[Collected data entries]
----------------------------------------
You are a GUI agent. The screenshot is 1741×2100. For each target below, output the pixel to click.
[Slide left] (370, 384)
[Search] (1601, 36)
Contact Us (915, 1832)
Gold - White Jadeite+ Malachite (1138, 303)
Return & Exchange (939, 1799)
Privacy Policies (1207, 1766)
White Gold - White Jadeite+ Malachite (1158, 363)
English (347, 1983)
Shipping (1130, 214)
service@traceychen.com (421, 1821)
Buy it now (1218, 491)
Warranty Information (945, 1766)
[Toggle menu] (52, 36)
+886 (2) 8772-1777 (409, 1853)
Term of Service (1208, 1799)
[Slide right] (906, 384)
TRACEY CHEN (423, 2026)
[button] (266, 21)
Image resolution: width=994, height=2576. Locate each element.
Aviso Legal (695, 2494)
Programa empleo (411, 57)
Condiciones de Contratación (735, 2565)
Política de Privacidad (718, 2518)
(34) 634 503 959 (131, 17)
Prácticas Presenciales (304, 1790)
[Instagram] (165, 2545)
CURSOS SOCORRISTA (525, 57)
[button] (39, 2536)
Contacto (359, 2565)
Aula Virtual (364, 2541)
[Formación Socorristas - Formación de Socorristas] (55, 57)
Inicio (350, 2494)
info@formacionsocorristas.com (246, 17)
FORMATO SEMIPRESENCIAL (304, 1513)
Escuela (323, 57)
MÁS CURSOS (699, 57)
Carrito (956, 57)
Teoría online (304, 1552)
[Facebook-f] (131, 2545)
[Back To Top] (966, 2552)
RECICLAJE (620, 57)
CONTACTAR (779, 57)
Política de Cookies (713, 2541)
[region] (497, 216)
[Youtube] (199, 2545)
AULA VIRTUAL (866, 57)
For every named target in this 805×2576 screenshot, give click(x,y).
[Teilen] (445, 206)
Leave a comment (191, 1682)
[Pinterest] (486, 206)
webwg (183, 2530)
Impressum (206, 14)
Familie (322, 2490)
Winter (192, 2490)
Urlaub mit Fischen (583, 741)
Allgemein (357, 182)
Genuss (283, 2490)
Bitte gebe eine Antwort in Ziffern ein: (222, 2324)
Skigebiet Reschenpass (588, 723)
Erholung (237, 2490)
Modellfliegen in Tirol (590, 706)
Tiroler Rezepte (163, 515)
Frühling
----------------------------------------
§ Problem details
The lines to reproduce run from the one that contains "White Gold - White" through the last line above; copy them exactly.

§ Reply
White Gold - White Jadeite+ Malachite (1158, 363)
English (347, 1983)
Shipping (1130, 214)
service@traceychen.com (421, 1821)
Buy it now (1218, 491)
Warranty Information (945, 1766)
[Toggle menu] (52, 36)
+886 (2) 8772-1777 (409, 1853)
Term of Service (1208, 1799)
[Slide right] (906, 384)
TRACEY CHEN (423, 2026)
[button] (266, 21)
Image resolution: width=994, height=2576. Locate each element.
Aviso Legal (695, 2494)
Programa empleo (411, 57)
Condiciones de Contratación (735, 2565)
Política de Privacidad (718, 2518)
(34) 634 503 959 (131, 17)
Prácticas Presenciales (304, 1790)
[Instagram] (165, 2545)
CURSOS SOCORRISTA (525, 57)
[button] (39, 2536)
Contacto (359, 2565)
Aula Virtual (364, 2541)
[Formación Socorristas - Formación de Socorristas] (55, 57)
Inicio (350, 2494)
info@formacionsocorristas.com (246, 17)
FORMATO SEMIPRESENCIAL (304, 1513)
Escuela (323, 57)
MÁS CURSOS (699, 57)
Carrito (956, 57)
Teoría online (304, 1552)
[Facebook-f] (131, 2545)
[Back To Top] (966, 2552)
RECICLAJE (620, 57)
CONTACTAR (779, 57)
Política de Cookies (713, 2541)
[region] (497, 216)
[Youtube] (199, 2545)
AULA VIRTUAL (866, 57)
For every named target in this 805×2576 screenshot, give click(x,y).
[Teilen] (445, 206)
Leave a comment (191, 1682)
[Pinterest] (486, 206)
webwg (183, 2530)
Impressum (206, 14)
Familie (322, 2490)
Winter (192, 2490)
Urlaub mit Fischen (583, 741)
Allgemein (357, 182)
Genuss (283, 2490)
Bitte gebe eine Antwort in Ziffern ein: (222, 2324)
Skigebiet Reschenpass (588, 723)
Erholung (237, 2490)
Modellfliegen in Tirol (590, 706)
Tiroler Rezepte (163, 515)
Frühling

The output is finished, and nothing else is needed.